Target penurunan kemiskinan 2014 gagal



JAKARTA. Pelambatan ekonomi Indonesia yang terkena imbas lesunya perekonomian global, diklaim jadi biang kladi sulitnya pemerintahan Susilo Bambang Yudhoyono (SBY) menurunkan tingkat kemiskinan nasional sesuai target.

Menteri Perencanaan Pembangunan Nasional (PPN)/Kepala Bappenas Armida Alisjahbana mengakui, berbagai program pemerintah yang langsung menyasar masyarakat miskin belum ampuh untuk menurunkan kemiskinan.

Dalam Anggaran Pendapatan dan Belanja Negara Perubahan (APBN-P) tahun 2014, pemerintah mematok tingkat masyarakat miskin sebesar 9%-10% dari total penduduk. Tapi, data terakhir pada Maret 2014, jumlah penduduk yang berada di bawah garis kemiskinan masih 11,46% atau sebanyak 28,28 juta orang.


Jumlah itu jelas masih jauh dari target APBN-P 2014. Apalagi jika dibandingkan rencana pembangunan jangka menengah nasional (RPJMN) 2009-2014 yang dipatok sebesar 8%-9%. "Kami pesimistis. Selain kondisi ekonomi, kebijakan pemerintah tidak berdampak signifikan," ujar dia.

Sejumlah program yang telah digulirkan untuk mencapai target tingkat kemiskinan tak memenuhi target. Misal, program beasiswa bagi masyarakat miskin (BSM), program Keluarga Harapan (PKH), hingga pemberian bantuan langsung berupa uang tunai kepada masyarakat.

Armida membantah, semua program itu hanya bantalan sosial berkaitan kenaikan harga bahan bakar minyak (BBM).
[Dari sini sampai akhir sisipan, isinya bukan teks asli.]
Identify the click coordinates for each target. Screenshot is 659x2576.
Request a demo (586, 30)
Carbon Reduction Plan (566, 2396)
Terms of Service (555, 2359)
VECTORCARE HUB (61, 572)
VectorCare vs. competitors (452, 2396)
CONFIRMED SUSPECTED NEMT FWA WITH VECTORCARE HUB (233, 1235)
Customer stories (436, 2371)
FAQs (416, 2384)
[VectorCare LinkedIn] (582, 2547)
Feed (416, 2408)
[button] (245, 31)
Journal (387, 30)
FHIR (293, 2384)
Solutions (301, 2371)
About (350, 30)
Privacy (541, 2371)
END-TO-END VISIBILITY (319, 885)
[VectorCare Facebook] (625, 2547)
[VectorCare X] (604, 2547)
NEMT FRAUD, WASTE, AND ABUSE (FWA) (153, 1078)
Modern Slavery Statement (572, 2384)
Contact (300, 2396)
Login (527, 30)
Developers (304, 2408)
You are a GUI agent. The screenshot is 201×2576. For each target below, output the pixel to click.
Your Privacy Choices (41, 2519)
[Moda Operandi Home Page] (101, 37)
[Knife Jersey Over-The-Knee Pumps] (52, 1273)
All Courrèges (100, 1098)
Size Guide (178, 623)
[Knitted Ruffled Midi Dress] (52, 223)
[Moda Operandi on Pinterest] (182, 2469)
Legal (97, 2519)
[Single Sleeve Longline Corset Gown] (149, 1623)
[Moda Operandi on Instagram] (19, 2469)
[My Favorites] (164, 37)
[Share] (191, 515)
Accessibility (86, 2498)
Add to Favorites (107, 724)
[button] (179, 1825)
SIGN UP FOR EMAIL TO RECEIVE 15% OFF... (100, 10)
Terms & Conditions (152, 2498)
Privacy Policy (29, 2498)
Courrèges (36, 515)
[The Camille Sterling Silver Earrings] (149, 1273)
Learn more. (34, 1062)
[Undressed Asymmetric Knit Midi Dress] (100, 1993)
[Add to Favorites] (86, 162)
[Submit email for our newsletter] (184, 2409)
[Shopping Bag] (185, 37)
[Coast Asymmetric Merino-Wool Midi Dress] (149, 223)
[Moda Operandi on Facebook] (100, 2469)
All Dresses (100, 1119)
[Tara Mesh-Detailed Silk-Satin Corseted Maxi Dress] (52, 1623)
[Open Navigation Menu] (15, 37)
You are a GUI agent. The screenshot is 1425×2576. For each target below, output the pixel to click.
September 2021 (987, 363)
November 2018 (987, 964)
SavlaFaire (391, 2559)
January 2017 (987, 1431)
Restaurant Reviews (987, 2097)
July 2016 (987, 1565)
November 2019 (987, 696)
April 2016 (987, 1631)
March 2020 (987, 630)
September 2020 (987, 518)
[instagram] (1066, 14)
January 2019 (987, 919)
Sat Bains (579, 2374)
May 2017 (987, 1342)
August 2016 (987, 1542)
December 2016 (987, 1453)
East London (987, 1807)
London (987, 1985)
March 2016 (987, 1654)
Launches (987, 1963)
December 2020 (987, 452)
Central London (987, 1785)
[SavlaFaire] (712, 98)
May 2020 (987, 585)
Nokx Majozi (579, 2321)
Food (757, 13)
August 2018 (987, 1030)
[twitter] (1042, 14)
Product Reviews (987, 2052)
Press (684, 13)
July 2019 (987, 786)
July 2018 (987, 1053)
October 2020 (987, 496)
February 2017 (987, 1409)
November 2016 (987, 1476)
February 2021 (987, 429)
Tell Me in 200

Menurutnya, program itu bersifat jangka menengah dan pendek. Ia mencontohkan program BSM untuk mengurangi beban masyarakat kurang mampu agar bisa melanjutkan sekolah. Melalui program itu, masyarakat kurang mampu diharapkan akan memiliki pekerjaan lebih layak.

Armida tidak memungkiri, salah satu faktor penghambat mengurangi kemiskinan adalah adanya kenaikan harga BBM subsidi. “Tapi, kebijakan itu pilihan yang harus diambil pemerintah,” imbuh dia.

Ke depan, Armida berharap pemerintah baru membuat program lebih baik agar masyarakat miskin berkurang. Salah satunya,  menggulirkan anggaran langsung ke desa. Dengan begitu, diharapkan infrastruktur pedesaan bisa lebih baik sehingga memperbaiki daya beli masyarakat.

Direktur INDEF Enny Sri Hartati menilai, memperluas lapangan kerja harus menjadi prioritas pemerintahan baru. Caranya, menarik semakin banyak investor ke Indonesia, terutama di sektor padat karya. "Pemberian insentif yang tepat perlu dilakukan agar investor tertarik," kata Enny. 

Selain itu, pemerintah harus mengembangkan industri kecil rumahan. Bantuan dari pemerintah bisa berupa pelatihan dan kemudahan akses modal. Pelatihan dapat membatu menciptakan nilai tambah bagi produk masyarakat. Sementara modal akan mendukung pengembangan bisnis rumahan. “Semakin banyak industri rumahan yang tercipta, penyerapan tenaga kerja  meningkat,” imbuh Enny.